AI automation fills that gap. It keeps the backbone of the traditional workflow (a trigger, a sequence of steps, a final action) but inserts one or more steps where the work is interpreting human content: classifying a message, extracting data from an invoice, drafting a reply, choosing between two possible routes.
Beyond Zapier: what AI changes
The practical change is that data no longer has to arrive perfect. Before, a typical workflow broke every time a field came in empty, a customer wrote “urgent” in capitals or an invoice changed template. The fix was to keep adding rules and exceptions until the logic was ungovernable, or to bounce the case back to a person.
With a model in the middle, the flow absorbs that variability. It recognises that two different phrasings mean the same thing, reads an invoice even when it arrives as a scanned PDF, picks up the tone of a message. That radically widens the set of automatable processes — and at the same time introduces a new requirement: you have to measure what the model decides, because it’s no longer deterministic code.
That’s why “AI automation” isn’t a marketing label on top of the usual thing. It’s a category with its own rules: evaluation, observability, fallback plans for when the model doesn’t know.
Types of AI automation
In practice, almost every case falls into one of four categories:
- Extraction. The model reads a document or a conversation and returns structured fields — invoices, contracts, sales emails, scanned forms, call transcripts.
- Classification. Assigns an input to one or more categories: ticket triage, lead tagging, routing of an incoming email, case prioritisation.
- Generation. Produces content on top of an input — reply drafts, summaries, commercial proposals, operational reports. Almost always with human review before it goes out.
- Orchestration and decision. Combines several steps: reads, decides which tools to use, acts and reports. This is where the line with “agents” blurs, and for many cases that line doesn’t add anything useful.
Most processes in production mix two or three.

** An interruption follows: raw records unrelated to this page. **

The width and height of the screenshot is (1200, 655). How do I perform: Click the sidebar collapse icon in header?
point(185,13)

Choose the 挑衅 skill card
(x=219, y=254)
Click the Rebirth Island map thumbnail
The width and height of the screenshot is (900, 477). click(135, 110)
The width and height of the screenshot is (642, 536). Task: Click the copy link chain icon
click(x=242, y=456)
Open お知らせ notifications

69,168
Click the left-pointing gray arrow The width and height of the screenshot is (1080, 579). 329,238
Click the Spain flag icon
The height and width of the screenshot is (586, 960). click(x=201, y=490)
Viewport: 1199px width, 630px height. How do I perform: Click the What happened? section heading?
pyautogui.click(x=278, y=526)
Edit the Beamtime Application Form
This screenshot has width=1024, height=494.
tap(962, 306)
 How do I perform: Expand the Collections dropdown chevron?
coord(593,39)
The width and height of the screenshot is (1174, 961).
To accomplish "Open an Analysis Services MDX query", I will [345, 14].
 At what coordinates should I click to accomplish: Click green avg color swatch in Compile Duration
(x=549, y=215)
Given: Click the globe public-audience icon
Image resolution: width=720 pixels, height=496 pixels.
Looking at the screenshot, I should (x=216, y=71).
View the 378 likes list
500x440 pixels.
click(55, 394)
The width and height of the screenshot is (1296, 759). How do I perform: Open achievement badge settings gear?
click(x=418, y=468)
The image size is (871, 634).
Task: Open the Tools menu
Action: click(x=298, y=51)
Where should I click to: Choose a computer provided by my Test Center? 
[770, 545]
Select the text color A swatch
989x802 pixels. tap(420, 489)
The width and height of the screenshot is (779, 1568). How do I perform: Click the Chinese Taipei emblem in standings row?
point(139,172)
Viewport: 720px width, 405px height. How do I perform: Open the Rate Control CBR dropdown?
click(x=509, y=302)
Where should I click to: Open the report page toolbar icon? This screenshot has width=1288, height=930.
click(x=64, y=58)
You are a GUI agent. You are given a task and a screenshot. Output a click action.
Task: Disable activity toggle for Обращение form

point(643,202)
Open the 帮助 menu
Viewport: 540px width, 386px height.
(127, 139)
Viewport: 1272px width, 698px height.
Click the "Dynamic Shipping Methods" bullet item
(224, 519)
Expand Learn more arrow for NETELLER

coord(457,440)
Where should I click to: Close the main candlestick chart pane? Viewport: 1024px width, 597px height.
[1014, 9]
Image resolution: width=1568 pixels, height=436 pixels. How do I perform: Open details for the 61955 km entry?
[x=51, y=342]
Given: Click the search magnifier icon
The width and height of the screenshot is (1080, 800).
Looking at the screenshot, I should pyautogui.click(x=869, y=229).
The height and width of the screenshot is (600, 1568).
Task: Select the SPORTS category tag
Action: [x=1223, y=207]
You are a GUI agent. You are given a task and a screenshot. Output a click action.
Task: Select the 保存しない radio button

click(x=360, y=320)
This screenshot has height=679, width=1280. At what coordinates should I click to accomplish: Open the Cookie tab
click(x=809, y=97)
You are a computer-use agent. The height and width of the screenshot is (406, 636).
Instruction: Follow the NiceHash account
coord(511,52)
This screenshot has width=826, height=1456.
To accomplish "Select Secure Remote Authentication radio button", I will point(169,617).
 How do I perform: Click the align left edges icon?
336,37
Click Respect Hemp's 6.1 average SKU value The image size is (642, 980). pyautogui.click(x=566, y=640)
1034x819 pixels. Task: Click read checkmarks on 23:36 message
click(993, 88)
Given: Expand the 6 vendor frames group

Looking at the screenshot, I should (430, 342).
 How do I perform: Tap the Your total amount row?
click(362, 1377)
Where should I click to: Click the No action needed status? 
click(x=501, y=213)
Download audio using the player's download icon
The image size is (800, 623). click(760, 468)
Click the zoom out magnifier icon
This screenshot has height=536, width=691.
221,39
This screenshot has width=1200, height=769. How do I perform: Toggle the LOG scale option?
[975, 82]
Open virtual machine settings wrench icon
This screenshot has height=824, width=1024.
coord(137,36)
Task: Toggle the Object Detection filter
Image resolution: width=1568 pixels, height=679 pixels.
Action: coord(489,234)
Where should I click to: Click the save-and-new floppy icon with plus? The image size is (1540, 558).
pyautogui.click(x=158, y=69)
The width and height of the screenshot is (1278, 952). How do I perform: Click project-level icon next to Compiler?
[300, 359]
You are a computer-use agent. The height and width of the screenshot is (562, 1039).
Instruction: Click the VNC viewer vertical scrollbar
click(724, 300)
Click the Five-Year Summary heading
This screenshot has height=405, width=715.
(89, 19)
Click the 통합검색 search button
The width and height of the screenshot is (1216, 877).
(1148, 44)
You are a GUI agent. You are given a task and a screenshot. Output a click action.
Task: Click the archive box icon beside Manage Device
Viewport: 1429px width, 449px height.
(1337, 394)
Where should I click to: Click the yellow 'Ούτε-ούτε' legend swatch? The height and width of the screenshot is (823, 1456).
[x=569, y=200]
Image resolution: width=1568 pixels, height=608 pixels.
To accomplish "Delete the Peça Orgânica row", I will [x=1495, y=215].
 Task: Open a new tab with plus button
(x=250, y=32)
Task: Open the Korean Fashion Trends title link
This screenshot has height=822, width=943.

A typical support flow, for example, extracts data from the incoming email, classifies by topic and urgency, generates an initial reply and parks the case in the right queue — all in seconds.
Why traceability matters
Classical automation fails loudly: an API returns an error, the flow stops, somebody sees it. AI automation can fail silently — misclassify without anyone noticing, extract the wrong amount from an invoice that gets paid anyway, send a correct draft 95% of the time and a different kind of draft the other 5%.
That’s why traceability is not a technical detail, it’s the line between a usable system and a dangerous one. At every step we want to know what input the model received, what output it produced, what it relied on if it consulted a source, and what it did next. Without that record, when the business spots a problem two weeks later there is no way to figure out what happened or how to improve the system.
In practice that means structured logs, periodic evaluations against real cases, quality metrics per process type, and a dashboard where the flow owner can see what the AI is getting right and what slips through. If your provider doesn’t talk about this, they’re selling magic.
How to pick the first process to automate
The first case sets the tone for the rest of the programme. Pick one that has these three properties at the same time:
- Enough volume for the saving to be visible — several dozen cases a day, or a heavy weekly process, not an anecdotal one.
- Bounded, reversible cost of error: a draft a person reviews, a classification that’s easy to correct, an extraction that’s checked against the original before payment.
- Reasonable access to the data and the tools. If getting started needs three security approvals and a CRM migration, pick a different case.
It’s tempting to start with the most visible process or the one that hurts the most, but the first should be the one most likely to reach production and produce clear metrics. Once you have one case running with numbers attached, the next conversations with leadership happen in a different language.